Screenshot grounding data:
☆ ☆ ☆ ☆

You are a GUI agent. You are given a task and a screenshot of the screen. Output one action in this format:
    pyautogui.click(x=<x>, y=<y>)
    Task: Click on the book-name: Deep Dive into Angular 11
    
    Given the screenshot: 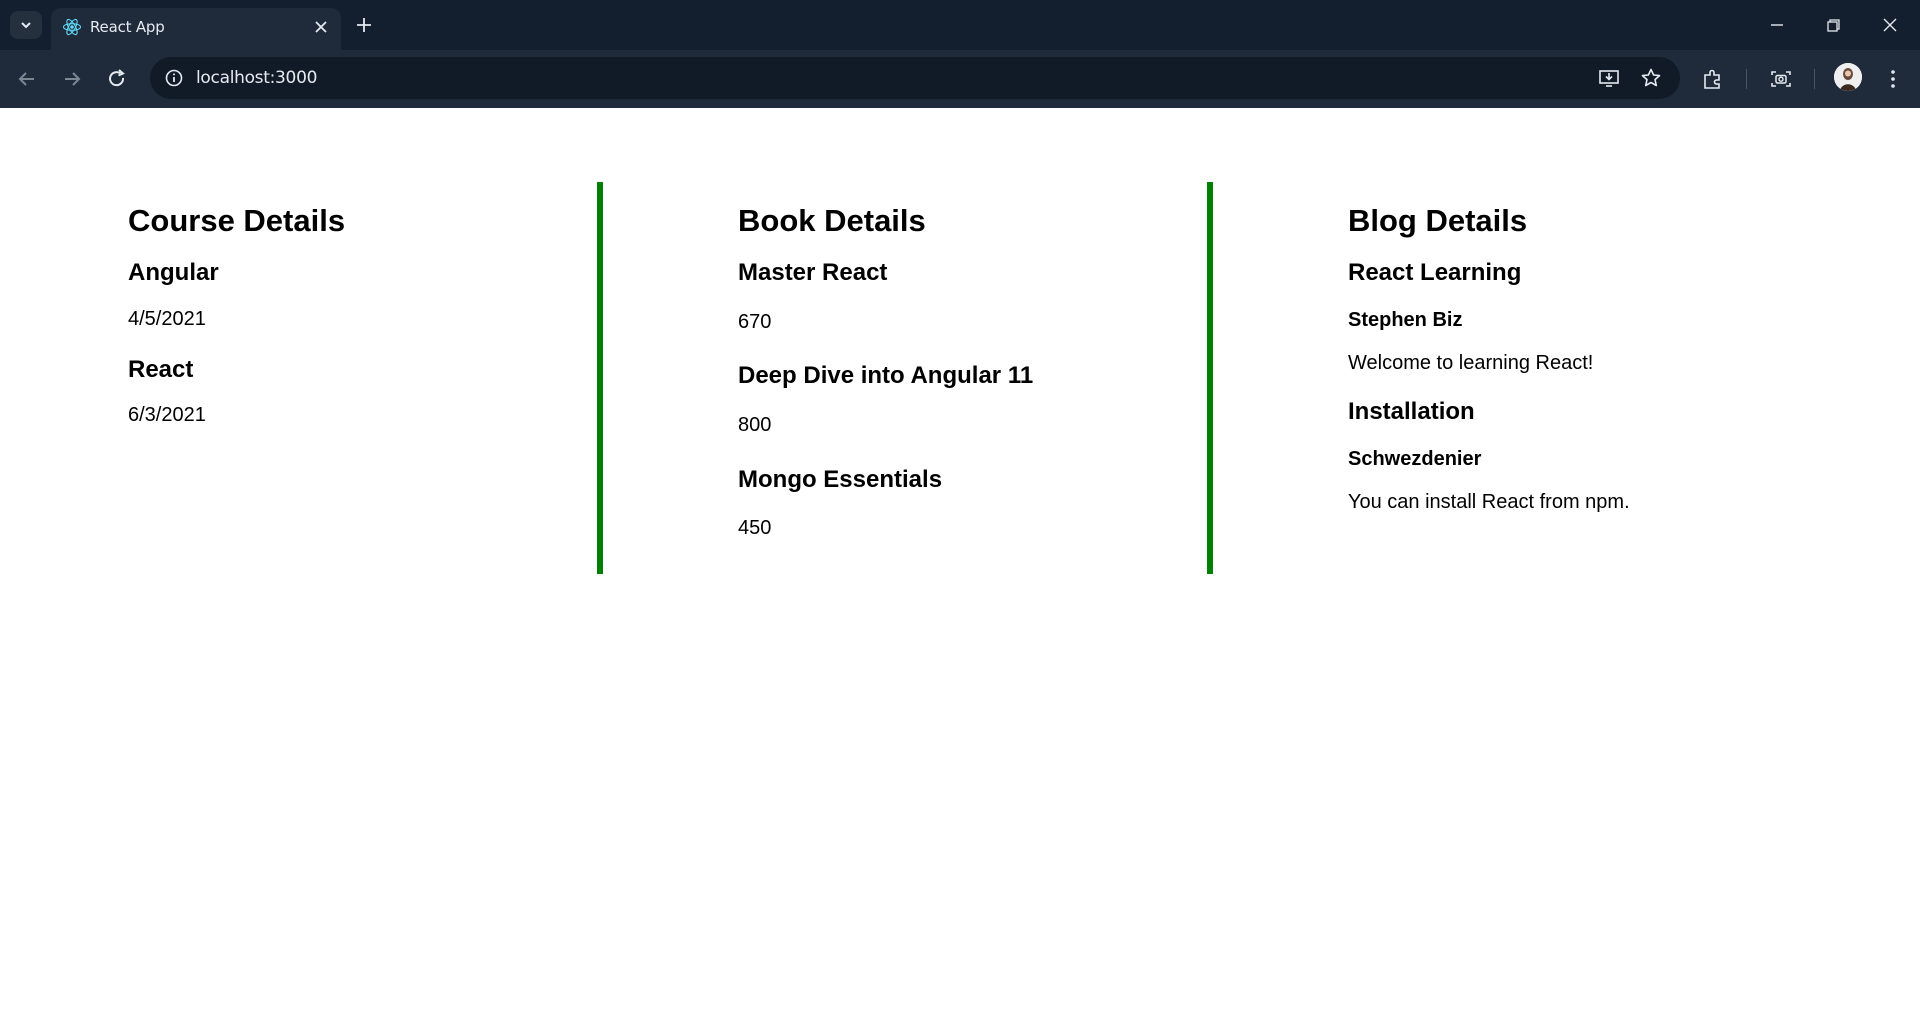 What is the action you would take?
    pyautogui.click(x=886, y=376)
    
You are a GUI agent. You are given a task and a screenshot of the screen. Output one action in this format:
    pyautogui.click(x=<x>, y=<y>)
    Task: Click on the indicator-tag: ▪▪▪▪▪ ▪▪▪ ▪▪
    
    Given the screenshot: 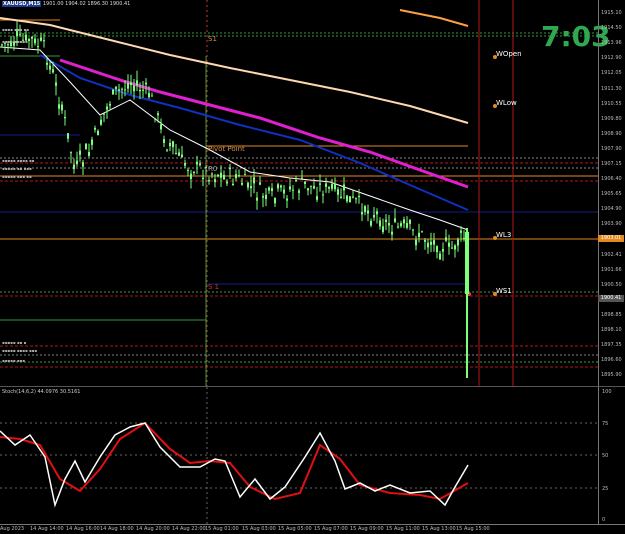 What is the action you would take?
    pyautogui.click(x=17, y=176)
    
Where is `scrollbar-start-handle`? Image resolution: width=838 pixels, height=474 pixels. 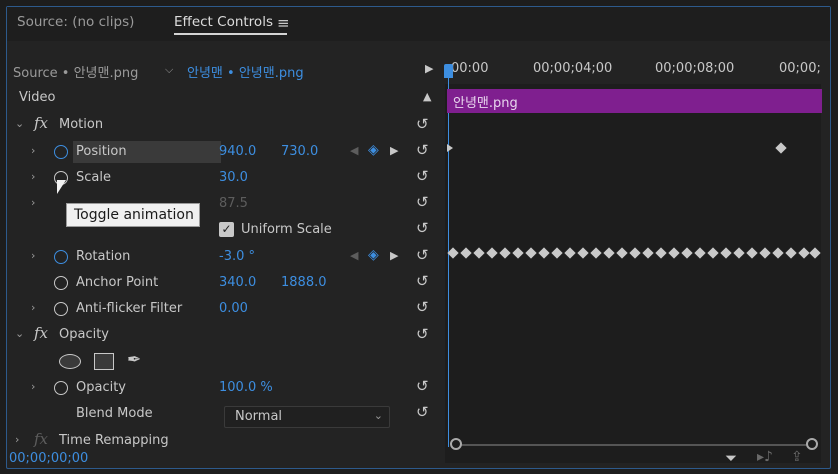
scrollbar-start-handle is located at coordinates (456, 444).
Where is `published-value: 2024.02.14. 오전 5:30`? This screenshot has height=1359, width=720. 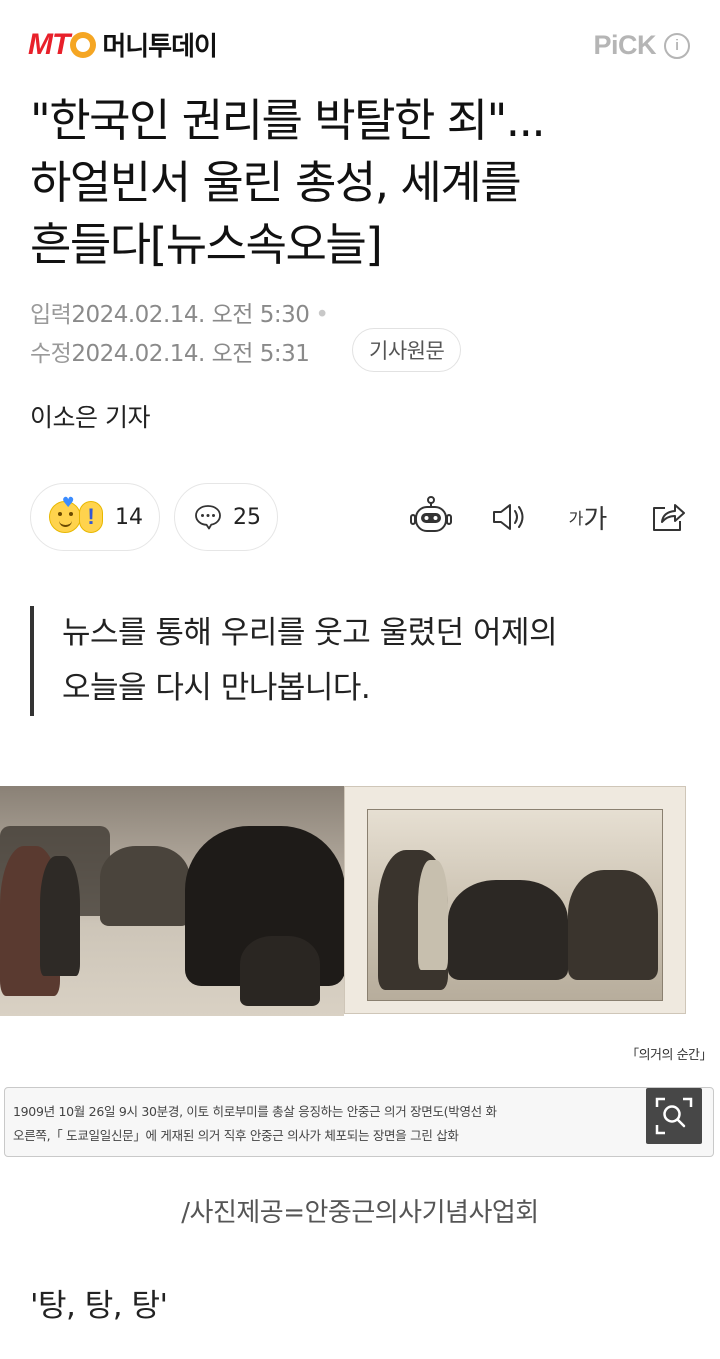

☆ ☆ ☆ ☆

> _EXERCISE REQUIREMENTS_:
Arrange the lines of the rows as a Markdown table with the columns Line and Text, starting with the line containing "pixels, height=474 pixels." and continuing through the end of the rows. Number each line, skip blank lines, and leave the pictures out.

> _ANSWER TO THE PROBLEM_:
| Line | Text |
|---|---|
| 1 | Where is `scrollbar-start-handle`? Image resolution: width=838 pixels, height=474 pixels.  |
| 2 | scrollbar-start-handle is located at coordinates (456, 444). |
| 3 | Where is `published-value: 2024.02.14. 오전 5:30`? This screenshot has height=1359, width=720.  |